Как ускорить этот процесс между массивами?[Питон, Numpy] - PullRequest
0 голосов
/ 30 сентября 2018

Наличие двух числовых массивов ( выборок против кластеров ):

data(n_samples, n_featuers)
clusters(n_clusters, n_features)

Цель состоит в том, чтобы вычислить числовой массив индексов ближайших кластеров для каждой выборки:

new_assignments(n_samples)

Ниже приведен код:

def assign_clusters_to_samples(data, clusters, assignments):
    # clusters-array of clusters, sample-single sample from the database
    def get_index_from_euclidean_distances(clusters, sample):
        e_distances = np.sqrt(np.sum(np.power(np.subtract(clusters,sample),2), axis=1))
        # return index with the minimal distance
        return np.where(e_distances==np.min(e_distances))[0]
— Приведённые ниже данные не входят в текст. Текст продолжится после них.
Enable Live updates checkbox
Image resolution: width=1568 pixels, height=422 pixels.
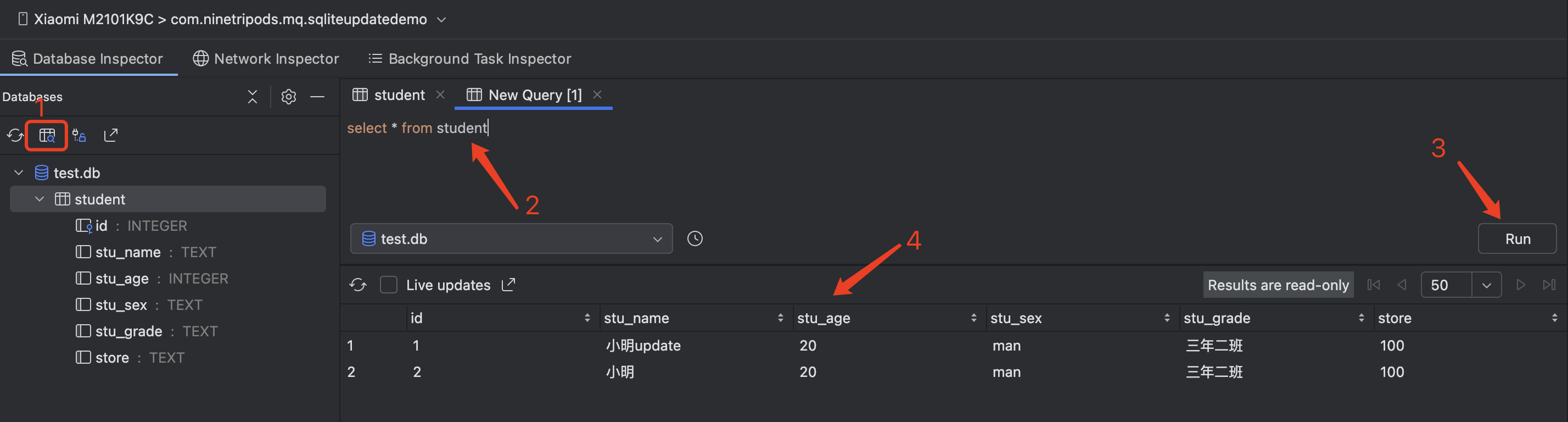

    new_assignments = np.empty((0,1), int)
    # iterate through all samples
    for i in range(data.shape[0]):
        new_assignments = np.append(new_assignments, get_index_from_euclidean_distances(clusters,data[i]))
    # return new assignments and True if there is a difference to last assignments, False otherwise
    return new_assignments, find_difference(new_assignments, assignments)

Однако он очень медленный.Как сделать процесс быстрее?Есть ли другие оптимальные способы решения проблемы?

РЕДАКТИРОВАТЬ:

Мой код выше является основной частью алгоритма кластеризации k-средних, который отвечает за 99,9% времени выполнения.Я создаю его с нуля в образовательных целях, и с вашими ответами я получил то, что мне было нужно. (Извините за более раннее редактирование и путаницу, это мой первый вопрос, будущие вопросы будут более конкретными и предоставят всю информацию и данные, необходимые для отладки ивоспроизводимость проблемы)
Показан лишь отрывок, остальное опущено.